Dataset extract:
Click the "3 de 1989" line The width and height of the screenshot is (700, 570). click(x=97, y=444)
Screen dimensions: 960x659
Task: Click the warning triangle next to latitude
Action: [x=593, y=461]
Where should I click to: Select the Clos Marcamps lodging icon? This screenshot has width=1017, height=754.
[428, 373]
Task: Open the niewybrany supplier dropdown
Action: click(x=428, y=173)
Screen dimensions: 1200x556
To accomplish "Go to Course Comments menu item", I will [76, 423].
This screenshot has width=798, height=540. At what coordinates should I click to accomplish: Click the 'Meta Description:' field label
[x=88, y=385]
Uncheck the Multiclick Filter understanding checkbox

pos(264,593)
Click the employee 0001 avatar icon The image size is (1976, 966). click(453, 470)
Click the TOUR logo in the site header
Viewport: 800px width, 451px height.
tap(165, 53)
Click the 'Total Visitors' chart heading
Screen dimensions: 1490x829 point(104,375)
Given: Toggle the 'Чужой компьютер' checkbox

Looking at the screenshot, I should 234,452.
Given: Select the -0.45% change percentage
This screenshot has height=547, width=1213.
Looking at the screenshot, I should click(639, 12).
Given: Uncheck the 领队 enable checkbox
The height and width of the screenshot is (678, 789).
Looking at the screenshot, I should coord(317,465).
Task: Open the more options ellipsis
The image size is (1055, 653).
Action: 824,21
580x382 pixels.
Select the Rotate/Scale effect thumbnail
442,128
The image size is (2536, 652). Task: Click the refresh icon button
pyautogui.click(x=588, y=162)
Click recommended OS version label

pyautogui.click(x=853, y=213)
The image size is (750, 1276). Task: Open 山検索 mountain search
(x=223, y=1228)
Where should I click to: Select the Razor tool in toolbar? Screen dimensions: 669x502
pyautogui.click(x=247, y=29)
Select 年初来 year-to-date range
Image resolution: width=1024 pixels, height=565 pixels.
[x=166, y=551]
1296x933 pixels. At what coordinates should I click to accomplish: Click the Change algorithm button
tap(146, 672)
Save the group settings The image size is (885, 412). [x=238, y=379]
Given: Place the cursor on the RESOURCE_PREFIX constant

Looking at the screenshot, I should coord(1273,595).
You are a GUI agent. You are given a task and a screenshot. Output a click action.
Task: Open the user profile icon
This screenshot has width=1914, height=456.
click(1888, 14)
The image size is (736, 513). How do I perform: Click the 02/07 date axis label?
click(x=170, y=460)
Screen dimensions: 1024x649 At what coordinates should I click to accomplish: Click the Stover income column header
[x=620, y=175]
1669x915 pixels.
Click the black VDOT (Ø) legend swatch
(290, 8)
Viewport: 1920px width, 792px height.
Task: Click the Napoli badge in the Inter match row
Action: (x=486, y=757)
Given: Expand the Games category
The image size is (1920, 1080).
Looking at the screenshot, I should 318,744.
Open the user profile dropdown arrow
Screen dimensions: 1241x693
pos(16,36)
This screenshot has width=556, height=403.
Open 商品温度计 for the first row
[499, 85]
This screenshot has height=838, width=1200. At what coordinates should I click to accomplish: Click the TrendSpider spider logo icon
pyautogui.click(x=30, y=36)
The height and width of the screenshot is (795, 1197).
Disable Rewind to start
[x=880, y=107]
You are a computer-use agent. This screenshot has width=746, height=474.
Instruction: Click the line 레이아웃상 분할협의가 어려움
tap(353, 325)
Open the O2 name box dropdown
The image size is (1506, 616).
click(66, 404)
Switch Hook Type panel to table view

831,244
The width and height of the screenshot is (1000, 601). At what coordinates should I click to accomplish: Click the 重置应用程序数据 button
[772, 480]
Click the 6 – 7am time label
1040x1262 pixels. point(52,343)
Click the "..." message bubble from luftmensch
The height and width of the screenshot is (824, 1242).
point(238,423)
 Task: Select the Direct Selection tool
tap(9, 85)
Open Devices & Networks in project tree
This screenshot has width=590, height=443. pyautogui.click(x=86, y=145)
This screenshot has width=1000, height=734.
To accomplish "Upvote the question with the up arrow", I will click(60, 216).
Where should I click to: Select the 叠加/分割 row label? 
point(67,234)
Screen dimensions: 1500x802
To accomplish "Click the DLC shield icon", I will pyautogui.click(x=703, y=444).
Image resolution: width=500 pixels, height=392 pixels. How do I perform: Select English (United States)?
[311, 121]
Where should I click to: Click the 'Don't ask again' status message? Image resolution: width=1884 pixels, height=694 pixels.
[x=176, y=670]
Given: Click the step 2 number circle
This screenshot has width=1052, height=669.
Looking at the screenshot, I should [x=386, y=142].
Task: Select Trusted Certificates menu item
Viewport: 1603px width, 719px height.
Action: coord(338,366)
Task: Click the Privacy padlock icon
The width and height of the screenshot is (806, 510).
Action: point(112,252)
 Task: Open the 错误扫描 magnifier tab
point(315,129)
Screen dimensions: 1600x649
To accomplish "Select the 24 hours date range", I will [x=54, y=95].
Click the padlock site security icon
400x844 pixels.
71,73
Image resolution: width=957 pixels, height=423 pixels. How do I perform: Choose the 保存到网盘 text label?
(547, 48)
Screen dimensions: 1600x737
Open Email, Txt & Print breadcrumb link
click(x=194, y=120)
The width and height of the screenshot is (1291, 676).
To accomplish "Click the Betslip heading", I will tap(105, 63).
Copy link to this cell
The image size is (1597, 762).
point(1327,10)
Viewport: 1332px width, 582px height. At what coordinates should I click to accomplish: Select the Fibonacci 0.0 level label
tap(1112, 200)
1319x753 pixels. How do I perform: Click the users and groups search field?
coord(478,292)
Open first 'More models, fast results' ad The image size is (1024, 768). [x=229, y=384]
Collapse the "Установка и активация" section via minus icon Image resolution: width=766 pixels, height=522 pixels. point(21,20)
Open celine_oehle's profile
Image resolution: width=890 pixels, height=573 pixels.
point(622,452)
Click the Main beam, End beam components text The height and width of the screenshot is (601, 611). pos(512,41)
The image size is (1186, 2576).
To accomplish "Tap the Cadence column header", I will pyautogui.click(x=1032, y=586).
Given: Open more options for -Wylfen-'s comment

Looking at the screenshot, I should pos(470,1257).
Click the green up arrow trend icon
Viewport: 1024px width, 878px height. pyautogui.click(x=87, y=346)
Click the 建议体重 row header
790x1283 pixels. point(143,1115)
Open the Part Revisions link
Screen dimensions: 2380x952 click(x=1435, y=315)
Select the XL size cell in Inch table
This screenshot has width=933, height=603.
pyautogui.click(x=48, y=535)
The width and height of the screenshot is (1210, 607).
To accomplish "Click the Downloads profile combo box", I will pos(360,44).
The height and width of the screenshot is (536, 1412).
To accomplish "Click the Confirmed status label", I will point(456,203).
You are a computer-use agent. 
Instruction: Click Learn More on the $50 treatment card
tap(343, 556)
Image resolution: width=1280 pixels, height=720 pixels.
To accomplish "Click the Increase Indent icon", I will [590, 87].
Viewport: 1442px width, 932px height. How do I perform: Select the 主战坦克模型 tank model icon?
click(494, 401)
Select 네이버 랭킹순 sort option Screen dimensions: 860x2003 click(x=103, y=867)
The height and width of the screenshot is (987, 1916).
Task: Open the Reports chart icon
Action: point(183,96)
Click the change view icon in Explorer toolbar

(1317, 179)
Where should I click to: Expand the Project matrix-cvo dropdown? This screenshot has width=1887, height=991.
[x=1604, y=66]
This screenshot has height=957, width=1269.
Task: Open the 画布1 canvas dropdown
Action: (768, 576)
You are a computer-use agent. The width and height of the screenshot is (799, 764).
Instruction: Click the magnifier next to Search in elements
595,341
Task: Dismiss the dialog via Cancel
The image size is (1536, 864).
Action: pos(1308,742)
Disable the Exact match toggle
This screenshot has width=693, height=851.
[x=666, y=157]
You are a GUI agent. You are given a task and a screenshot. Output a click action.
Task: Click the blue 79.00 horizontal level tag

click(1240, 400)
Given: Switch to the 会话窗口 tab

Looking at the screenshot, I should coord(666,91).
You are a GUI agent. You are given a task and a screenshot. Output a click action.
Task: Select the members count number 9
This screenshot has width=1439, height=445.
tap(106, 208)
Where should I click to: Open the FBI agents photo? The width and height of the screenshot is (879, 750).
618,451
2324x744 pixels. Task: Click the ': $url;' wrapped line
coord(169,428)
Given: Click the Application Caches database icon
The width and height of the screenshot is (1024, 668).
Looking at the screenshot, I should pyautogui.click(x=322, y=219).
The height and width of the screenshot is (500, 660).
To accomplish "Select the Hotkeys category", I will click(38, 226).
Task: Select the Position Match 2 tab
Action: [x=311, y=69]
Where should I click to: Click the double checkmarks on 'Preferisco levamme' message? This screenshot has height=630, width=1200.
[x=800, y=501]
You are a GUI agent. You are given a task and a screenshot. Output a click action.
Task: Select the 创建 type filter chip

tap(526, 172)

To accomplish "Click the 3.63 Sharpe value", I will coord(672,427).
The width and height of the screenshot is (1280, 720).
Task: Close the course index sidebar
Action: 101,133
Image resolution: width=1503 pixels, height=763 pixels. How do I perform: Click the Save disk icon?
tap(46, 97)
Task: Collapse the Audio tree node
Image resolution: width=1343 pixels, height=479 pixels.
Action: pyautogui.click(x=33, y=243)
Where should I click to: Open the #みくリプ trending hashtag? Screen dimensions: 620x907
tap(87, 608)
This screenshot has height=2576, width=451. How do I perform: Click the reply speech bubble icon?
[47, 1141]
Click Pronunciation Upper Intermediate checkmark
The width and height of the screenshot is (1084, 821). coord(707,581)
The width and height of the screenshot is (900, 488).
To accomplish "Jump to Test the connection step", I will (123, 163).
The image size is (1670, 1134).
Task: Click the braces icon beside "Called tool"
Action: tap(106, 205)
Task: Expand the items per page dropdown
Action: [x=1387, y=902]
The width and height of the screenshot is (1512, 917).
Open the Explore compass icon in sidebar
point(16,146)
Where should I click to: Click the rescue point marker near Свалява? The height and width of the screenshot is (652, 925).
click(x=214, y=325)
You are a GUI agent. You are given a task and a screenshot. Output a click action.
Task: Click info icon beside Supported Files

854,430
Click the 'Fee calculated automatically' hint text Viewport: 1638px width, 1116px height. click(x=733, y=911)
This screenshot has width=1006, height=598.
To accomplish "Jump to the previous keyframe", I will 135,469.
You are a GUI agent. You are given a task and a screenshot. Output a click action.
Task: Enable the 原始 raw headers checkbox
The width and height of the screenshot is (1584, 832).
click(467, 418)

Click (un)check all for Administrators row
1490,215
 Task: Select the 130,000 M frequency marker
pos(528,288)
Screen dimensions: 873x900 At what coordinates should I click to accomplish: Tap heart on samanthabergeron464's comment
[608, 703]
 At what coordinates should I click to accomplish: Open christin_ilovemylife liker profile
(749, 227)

Task to complete: Only the lines from the first line of the material above through the line that contains "Given: Select the -0.45% change percentage" should be quoted, each one exactly.

Answer space:
Click the "3 de 1989" line The width and height of the screenshot is (700, 570). click(x=97, y=444)
Screen dimensions: 960x659
Task: Click the warning triangle next to latitude
Action: [x=593, y=461]
Where should I click to: Select the Clos Marcamps lodging icon? This screenshot has width=1017, height=754.
[428, 373]
Task: Open the niewybrany supplier dropdown
Action: click(x=428, y=173)
Screen dimensions: 1200x556
To accomplish "Go to Course Comments menu item", I will [76, 423].
This screenshot has width=798, height=540. At what coordinates should I click to accomplish: Click the 'Meta Description:' field label
[x=88, y=385]
Uncheck the Multiclick Filter understanding checkbox

pos(264,593)
Click the employee 0001 avatar icon The image size is (1976, 966). click(453, 470)
Click the TOUR logo in the site header
Viewport: 800px width, 451px height.
tap(165, 53)
Click the 'Total Visitors' chart heading
Screen dimensions: 1490x829 point(104,375)
Given: Toggle the 'Чужой компьютер' checkbox

Looking at the screenshot, I should 234,452.
Given: Select the -0.45% change percentage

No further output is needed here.